WHAT THE TASK ASKS => For the material that follows, return exactly the lines from the one with "New Version Update (564, 105)" through the one with "You are a GUI agent. The screenshot is 768×2019.", both ends included.
== THE DATA ==
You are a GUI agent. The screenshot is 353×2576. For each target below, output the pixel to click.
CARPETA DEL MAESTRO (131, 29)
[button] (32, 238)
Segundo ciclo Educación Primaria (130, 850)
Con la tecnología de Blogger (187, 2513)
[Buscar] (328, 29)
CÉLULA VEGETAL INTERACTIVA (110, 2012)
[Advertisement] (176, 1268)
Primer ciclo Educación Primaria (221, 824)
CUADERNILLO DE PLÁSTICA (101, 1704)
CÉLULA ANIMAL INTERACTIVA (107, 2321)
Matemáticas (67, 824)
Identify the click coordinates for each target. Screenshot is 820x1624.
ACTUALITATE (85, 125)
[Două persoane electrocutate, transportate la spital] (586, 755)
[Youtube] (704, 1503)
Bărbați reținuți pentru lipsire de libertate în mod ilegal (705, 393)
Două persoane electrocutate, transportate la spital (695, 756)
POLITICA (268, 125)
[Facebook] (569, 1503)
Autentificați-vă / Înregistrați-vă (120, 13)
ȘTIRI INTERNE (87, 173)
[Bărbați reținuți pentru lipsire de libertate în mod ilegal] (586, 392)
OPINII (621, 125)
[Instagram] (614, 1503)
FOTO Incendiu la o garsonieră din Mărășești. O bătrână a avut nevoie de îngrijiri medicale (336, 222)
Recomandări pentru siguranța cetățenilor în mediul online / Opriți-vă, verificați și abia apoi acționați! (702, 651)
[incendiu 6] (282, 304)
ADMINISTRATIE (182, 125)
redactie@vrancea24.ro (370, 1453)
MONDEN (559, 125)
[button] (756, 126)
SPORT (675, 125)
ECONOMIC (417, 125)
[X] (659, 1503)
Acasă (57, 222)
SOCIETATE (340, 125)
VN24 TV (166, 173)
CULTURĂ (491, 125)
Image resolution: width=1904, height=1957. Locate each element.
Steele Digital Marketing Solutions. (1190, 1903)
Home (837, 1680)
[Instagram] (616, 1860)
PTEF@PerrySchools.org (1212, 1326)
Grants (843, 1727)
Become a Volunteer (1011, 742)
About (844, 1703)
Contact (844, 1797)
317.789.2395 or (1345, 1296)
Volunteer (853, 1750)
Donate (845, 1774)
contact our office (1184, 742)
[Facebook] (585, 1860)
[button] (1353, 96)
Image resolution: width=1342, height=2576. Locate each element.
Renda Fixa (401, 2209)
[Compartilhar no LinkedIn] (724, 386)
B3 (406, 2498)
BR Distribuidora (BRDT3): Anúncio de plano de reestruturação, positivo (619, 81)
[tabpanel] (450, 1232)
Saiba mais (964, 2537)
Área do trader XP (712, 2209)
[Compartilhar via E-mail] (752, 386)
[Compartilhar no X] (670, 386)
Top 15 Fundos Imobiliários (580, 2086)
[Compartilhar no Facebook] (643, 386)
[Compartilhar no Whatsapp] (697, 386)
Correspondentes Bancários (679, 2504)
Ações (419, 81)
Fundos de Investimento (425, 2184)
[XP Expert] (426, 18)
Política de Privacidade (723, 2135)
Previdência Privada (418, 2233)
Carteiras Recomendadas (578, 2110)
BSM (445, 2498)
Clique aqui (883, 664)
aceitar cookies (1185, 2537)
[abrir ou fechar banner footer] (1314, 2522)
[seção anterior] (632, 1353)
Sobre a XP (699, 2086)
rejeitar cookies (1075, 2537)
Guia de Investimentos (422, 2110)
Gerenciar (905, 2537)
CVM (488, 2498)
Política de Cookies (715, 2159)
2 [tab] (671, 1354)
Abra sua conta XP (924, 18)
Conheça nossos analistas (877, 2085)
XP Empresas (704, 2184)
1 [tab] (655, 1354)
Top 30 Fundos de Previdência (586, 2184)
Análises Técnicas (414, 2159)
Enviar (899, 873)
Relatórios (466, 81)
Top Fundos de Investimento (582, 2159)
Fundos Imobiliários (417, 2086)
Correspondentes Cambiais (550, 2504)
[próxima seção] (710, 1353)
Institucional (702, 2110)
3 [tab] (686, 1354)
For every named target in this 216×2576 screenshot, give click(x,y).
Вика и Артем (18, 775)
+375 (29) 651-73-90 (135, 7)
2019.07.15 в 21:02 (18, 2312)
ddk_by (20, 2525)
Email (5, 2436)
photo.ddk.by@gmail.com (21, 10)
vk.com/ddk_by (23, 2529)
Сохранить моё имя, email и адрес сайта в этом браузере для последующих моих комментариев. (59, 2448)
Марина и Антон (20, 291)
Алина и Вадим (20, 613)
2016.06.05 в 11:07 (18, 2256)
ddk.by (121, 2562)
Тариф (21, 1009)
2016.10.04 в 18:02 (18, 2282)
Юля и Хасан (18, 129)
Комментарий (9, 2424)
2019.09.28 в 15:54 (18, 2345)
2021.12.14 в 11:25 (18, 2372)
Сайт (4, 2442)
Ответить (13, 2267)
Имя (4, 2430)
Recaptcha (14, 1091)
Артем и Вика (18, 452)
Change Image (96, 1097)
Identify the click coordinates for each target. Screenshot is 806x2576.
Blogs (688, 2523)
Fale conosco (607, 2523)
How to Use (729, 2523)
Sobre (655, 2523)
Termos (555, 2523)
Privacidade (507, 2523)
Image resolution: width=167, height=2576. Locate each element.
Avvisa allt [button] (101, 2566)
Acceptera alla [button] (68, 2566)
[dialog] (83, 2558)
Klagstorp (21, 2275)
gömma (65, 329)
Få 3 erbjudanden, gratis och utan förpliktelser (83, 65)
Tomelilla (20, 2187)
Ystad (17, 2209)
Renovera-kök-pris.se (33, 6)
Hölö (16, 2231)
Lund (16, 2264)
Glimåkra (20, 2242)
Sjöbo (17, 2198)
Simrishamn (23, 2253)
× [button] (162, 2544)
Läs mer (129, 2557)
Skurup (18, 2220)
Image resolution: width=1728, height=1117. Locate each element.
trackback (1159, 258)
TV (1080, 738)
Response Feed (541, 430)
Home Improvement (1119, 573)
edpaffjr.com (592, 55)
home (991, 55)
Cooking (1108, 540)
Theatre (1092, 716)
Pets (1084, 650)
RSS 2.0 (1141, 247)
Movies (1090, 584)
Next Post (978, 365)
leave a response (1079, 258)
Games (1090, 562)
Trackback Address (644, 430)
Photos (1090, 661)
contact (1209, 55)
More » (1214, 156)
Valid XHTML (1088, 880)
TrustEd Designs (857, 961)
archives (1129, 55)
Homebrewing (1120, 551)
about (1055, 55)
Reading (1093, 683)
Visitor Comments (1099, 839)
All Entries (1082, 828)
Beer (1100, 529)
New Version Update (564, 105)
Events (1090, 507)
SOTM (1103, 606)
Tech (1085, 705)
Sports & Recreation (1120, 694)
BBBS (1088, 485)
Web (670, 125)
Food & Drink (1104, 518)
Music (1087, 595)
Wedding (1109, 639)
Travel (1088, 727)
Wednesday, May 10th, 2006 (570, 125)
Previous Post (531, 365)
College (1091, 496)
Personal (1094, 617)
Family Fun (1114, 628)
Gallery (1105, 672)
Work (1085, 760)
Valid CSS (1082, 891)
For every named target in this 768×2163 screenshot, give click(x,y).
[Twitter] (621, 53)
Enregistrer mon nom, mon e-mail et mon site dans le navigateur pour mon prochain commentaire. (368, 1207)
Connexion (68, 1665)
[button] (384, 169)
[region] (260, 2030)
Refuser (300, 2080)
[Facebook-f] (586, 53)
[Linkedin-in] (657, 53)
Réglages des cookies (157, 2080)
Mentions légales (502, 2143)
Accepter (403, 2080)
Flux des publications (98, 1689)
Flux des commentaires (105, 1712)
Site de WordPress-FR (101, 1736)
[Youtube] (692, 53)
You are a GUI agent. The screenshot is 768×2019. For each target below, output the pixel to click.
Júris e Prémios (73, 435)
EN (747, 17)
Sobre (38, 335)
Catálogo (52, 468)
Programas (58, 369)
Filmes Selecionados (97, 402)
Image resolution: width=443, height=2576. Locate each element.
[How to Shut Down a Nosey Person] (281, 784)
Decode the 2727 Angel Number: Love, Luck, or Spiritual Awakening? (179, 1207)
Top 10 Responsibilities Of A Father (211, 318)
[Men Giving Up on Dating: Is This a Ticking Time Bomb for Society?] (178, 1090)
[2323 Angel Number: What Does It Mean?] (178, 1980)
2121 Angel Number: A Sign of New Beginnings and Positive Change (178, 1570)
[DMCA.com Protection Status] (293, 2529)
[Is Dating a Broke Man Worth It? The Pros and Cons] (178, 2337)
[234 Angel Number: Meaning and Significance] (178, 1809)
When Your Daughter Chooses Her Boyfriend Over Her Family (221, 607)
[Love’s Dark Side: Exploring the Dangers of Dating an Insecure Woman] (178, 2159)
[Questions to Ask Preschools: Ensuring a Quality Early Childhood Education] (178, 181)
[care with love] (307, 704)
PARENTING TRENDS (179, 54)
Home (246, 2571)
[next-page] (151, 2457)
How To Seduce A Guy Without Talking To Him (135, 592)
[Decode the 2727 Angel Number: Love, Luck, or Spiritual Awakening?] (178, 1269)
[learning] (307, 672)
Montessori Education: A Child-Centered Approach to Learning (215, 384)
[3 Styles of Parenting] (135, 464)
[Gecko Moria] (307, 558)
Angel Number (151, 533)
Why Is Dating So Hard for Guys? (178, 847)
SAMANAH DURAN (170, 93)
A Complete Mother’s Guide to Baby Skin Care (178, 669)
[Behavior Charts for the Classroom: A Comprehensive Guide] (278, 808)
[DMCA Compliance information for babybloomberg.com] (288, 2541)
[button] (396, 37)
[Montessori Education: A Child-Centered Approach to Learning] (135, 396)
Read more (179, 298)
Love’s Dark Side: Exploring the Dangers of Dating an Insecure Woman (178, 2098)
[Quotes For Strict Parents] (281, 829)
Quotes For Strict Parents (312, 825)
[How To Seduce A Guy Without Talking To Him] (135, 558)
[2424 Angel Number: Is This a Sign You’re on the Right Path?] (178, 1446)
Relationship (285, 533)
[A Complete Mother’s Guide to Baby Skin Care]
===
EXERCISE ANSWER =>
New Version Update (564, 105)
Events (1090, 507)
SOTM (1103, 606)
Tech (1085, 705)
Sports & Recreation (1120, 694)
BBBS (1088, 485)
Web (670, 125)
Food & Drink (1104, 518)
Music (1087, 595)
Wedding (1109, 639)
Travel (1088, 727)
Wednesday, May 10th, 2006 (570, 125)
Previous Post (531, 365)
College (1091, 496)
Personal (1094, 617)
Family Fun (1114, 628)
Gallery (1105, 672)
Work (1085, 760)
Valid CSS (1082, 891)
For every named target in this 768×2163 screenshot, give click(x,y).
[Twitter] (621, 53)
Enregistrer mon nom, mon e-mail et mon site dans le navigateur pour mon prochain commentaire. (368, 1207)
Connexion (68, 1665)
[button] (384, 169)
[region] (260, 2030)
Refuser (300, 2080)
[Facebook-f] (586, 53)
[Linkedin-in] (657, 53)
Réglages des cookies (157, 2080)
Mentions légales (502, 2143)
Accepter (403, 2080)
Flux des publications (98, 1689)
Flux des commentaires (105, 1712)
Site de WordPress-FR (101, 1736)
[Youtube] (692, 53)
You are a GUI agent. The screenshot is 768×2019. For each target below, output the pixel to click.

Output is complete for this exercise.